Shopkeepers ‘Evicted’ From Khrew Urge Army, LG Not To Snatch Their Livelihood

By: Firdous Qadri

Srinagar: Around a dozen shopkeepers accompanied by their children on Saturday sraged a protest against their ‘eviction’ from 15 Corps Battle School in Khrew in City suburbs.

Pawan Kumar Aggarwal, an aggrieved shopkeeper, as per GNS, said that he was asked to vacate the shop in 2019. He said he had been running the shop from 1997. “We want our shops back so that we can carry on with our business and feed our children”, Aggarwal said.

The protesting shopkeepers said that they received a notice from army, asking them that the shops are to be allotted to ex-servicemen, Aggarwal said. “Nowhere else has been such an injustice done as has been done to us.”

He furter said: “When we asked army as to why were we being evicted, they replied that it was not in their hands and that they have orders from the top”. Aggarwal said that there were a total of twenty-seven shopkeepers at the time of eviction.

Asking the government and GOC to provide them “justice”, Aggarwal said that they want the authorities to return their source of livelihood.

_Provided data:_
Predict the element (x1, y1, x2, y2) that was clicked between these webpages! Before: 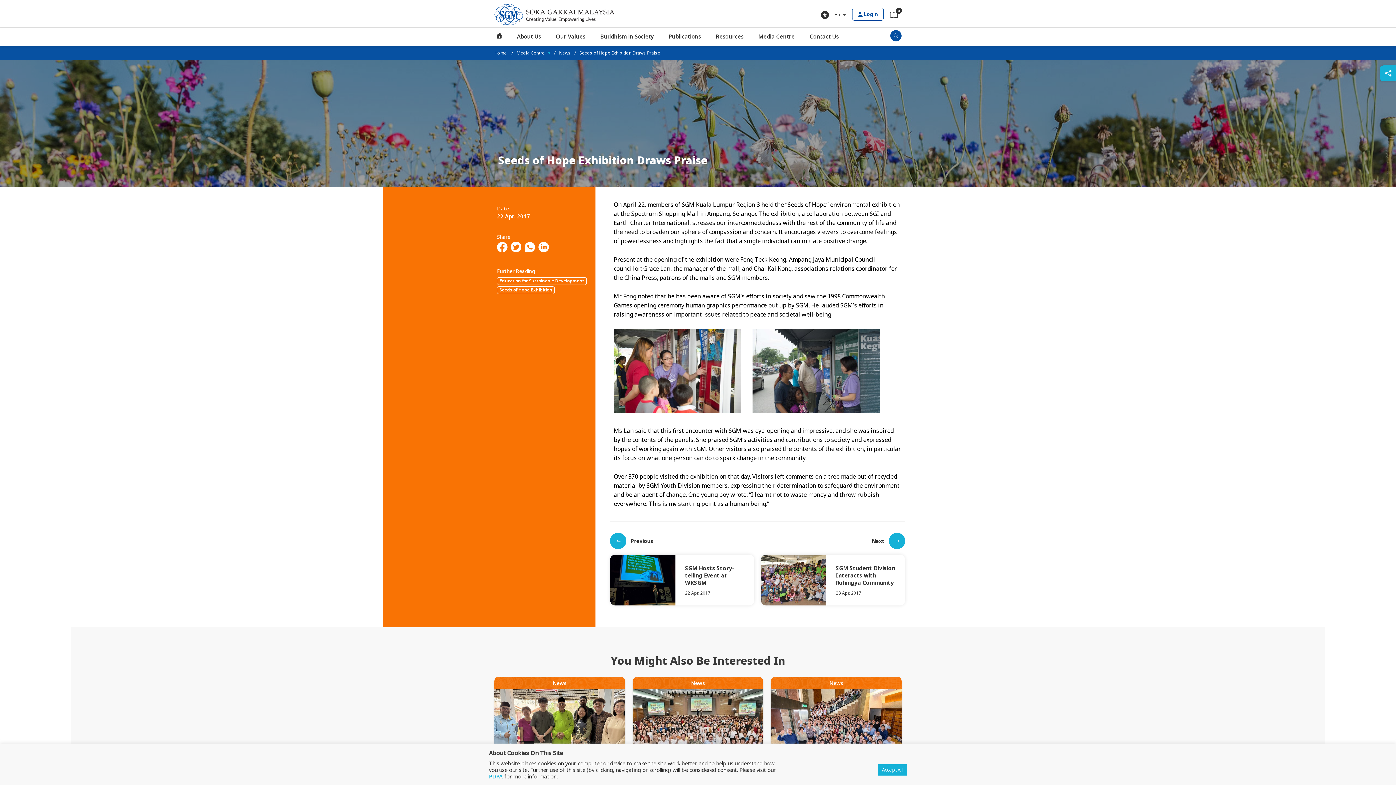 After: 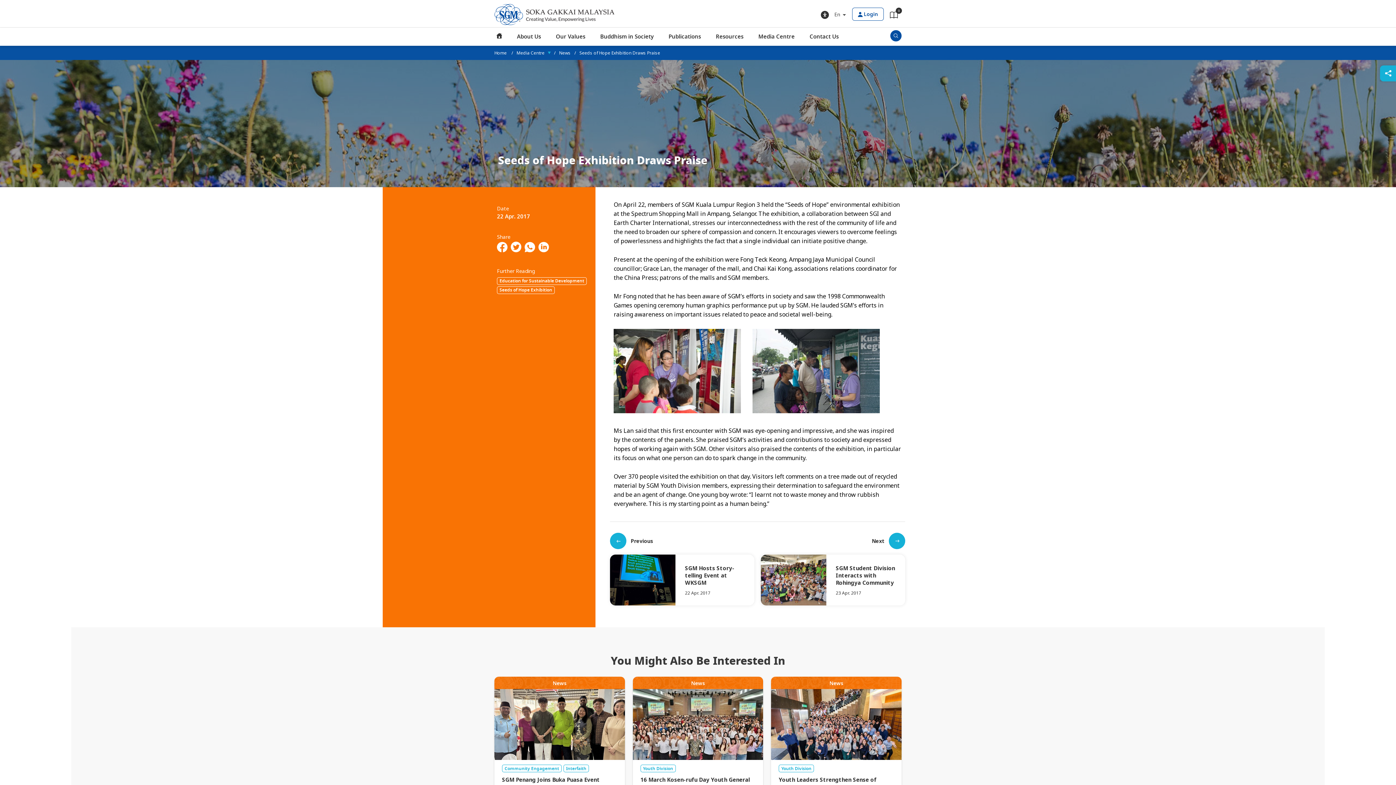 Action: label: Accept All bbox: (877, 764, 907, 776)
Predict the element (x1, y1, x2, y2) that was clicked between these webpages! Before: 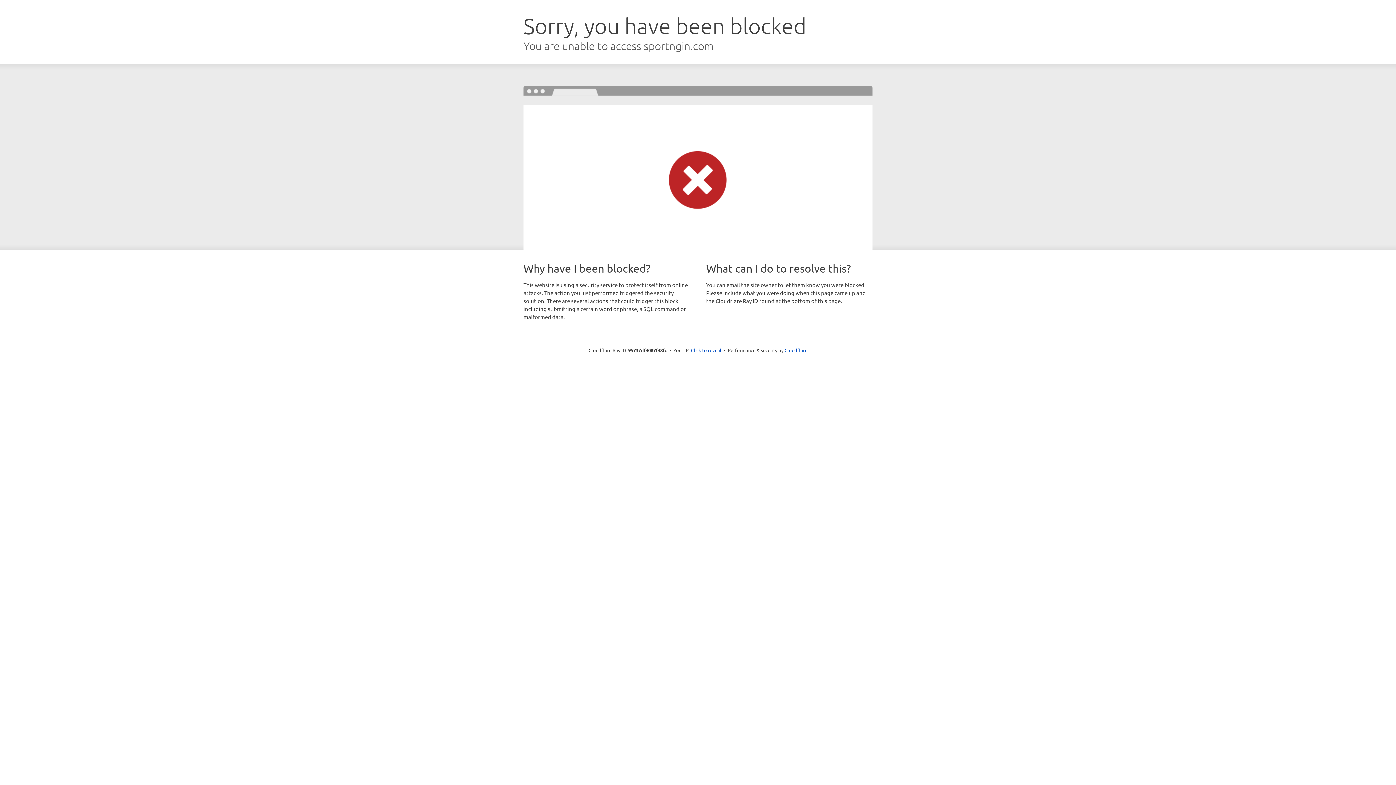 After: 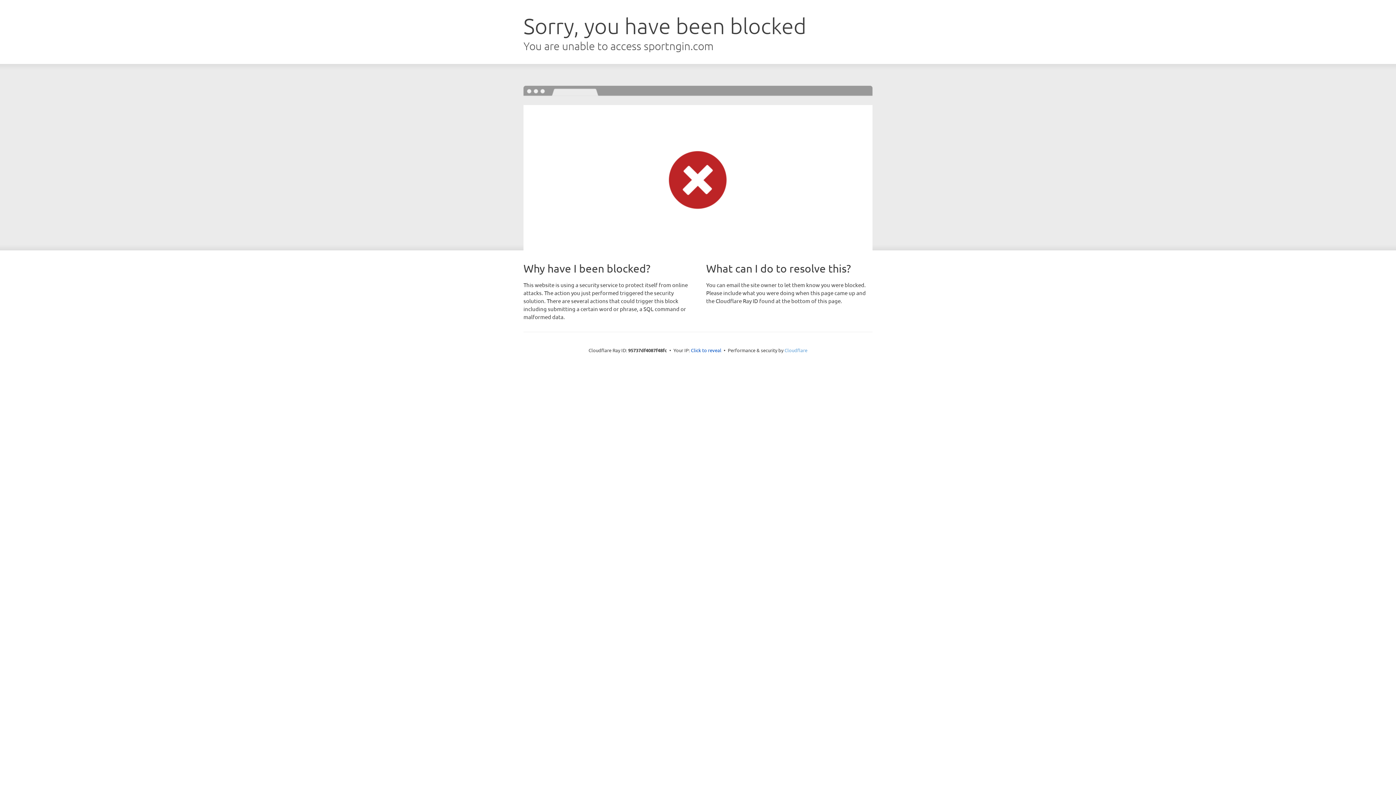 Action: label: Cloudflare bbox: (784, 347, 807, 353)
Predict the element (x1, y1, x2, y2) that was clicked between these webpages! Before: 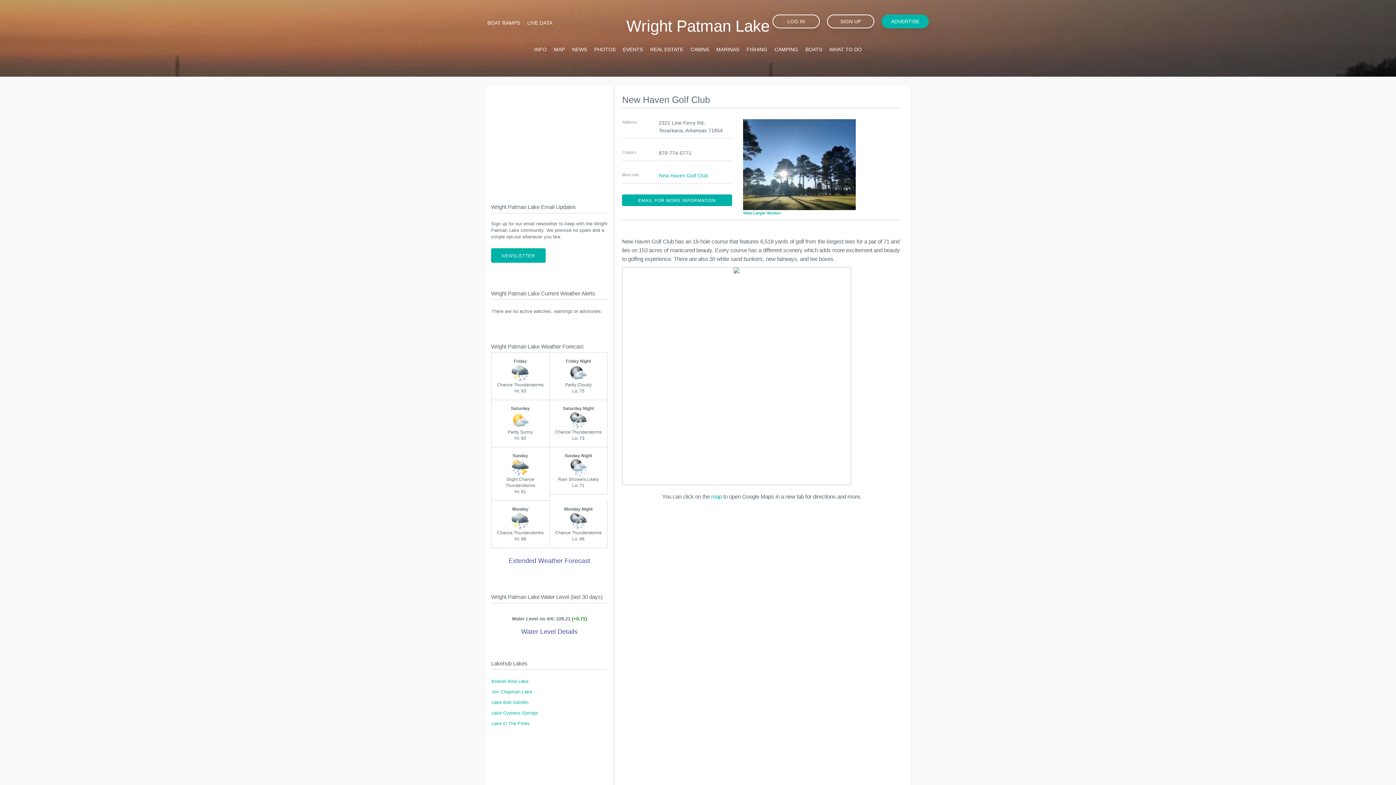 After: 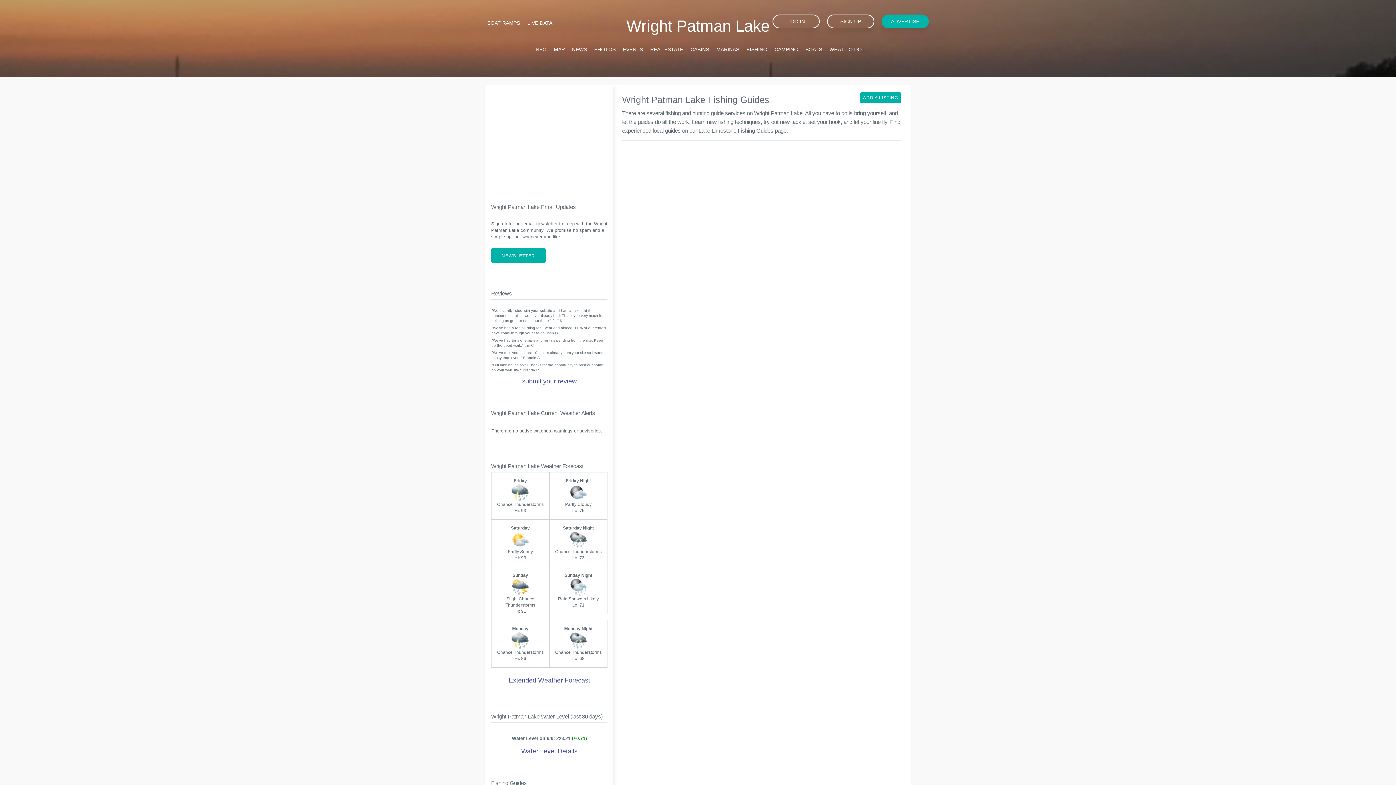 Action: label: FISHING bbox: (746, 46, 767, 52)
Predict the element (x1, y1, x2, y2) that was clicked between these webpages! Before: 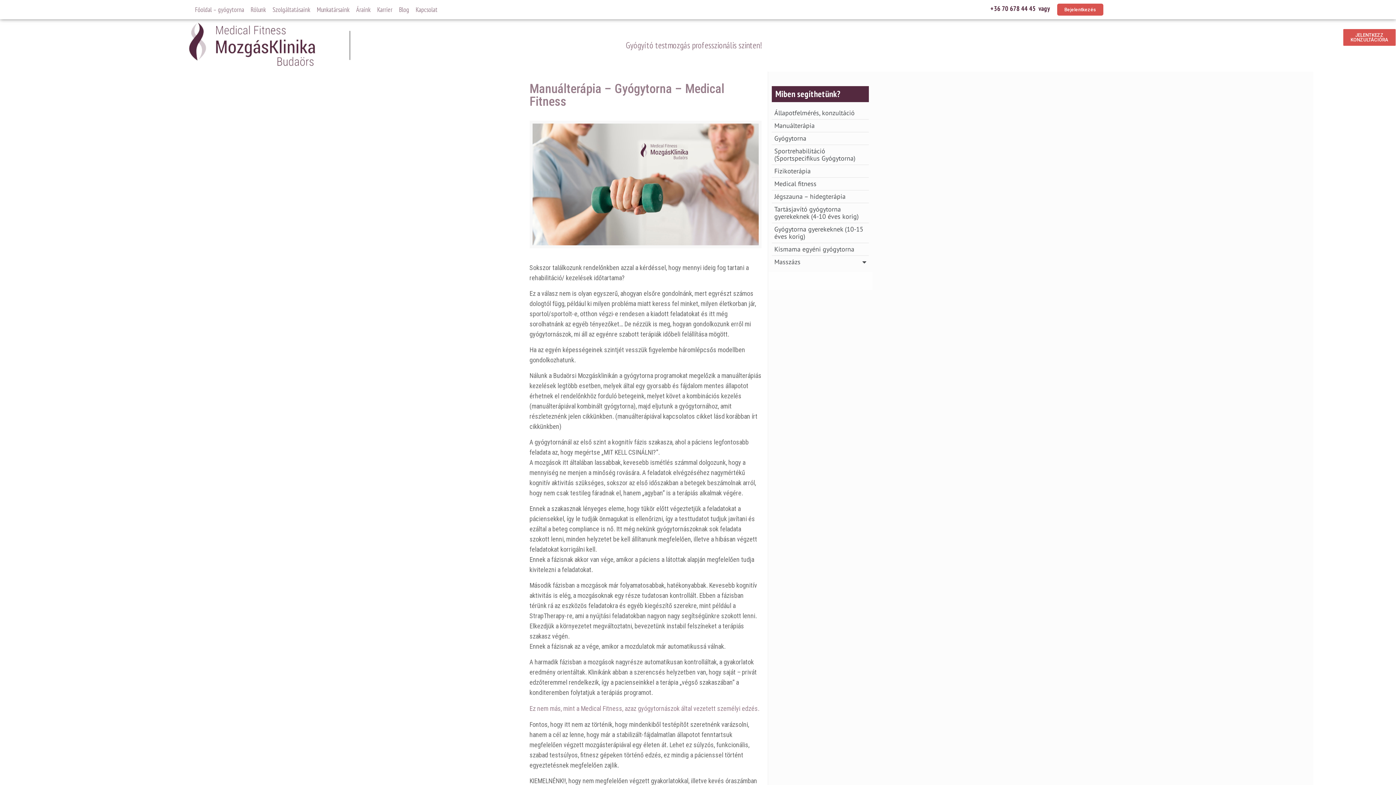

_Objectives:_
1. List every authority or body that the Khrew shopkeepers article says the shopkeepers urged or asked for help.
2. According to the Khrew shopkeepers article, is each statement true? Answer yes or no for each, and quote the deciding words.
(a) Aggarwal had been running his shop since 1997.
(b) The army notice said the shops would go to local traders.
(c) A dozen shopkeepers were there at the time of eviction.
3. Resume the article about the shopkeepers evicted from Khrew, beginning after its final sentence.
The data is separate material and has no connection to the article about the Khrew shopkeepers.

_Results by task:_
1. Army, LG, government, GOC

2.
(a) Yes: "He said he had been running the shop from 1997."
(b) No: "the shops are to be allotted to ex-servicemen"
(c) No: "there were a total of twenty-seven shopkeepers at the time of eviction"

3.
When asked as to whether any compensation was paid to them, the non-local shopkeeper replied in negative and said that the merchandise they had then continues to lie there by now. “We even had constructed the shops on our own”, he further said.

Another aggrieved shopkeeper identifying himself as Zahid Sultan, a resident of Ladhoo, said that he was allotted a shop in 15 CBS and had been working there smoothly alongside other people.

However, according to Zahid, a notice was served to them around November 2019, asking them to vacate the shop. “The notice cited some new enactment, wherein the army said that the ex-servicemen were to be adjusted for the shops”, he said.

Thet urged Lieutenant Governor and GOC to intervene and ensure livelihood to them.
They said ex-servicemen were already receiving pension but “we have no where to go and nothing to earn.”

They said some one-hundred thirty people were earning their livelihood at that time. However all those were rendered jobless, they said. “Many of them have been there since nineties.”

They appealed the authorities to reinstate them and allow them earn their livelihood so that they can sustain their families and ensure education to their children. (GNS)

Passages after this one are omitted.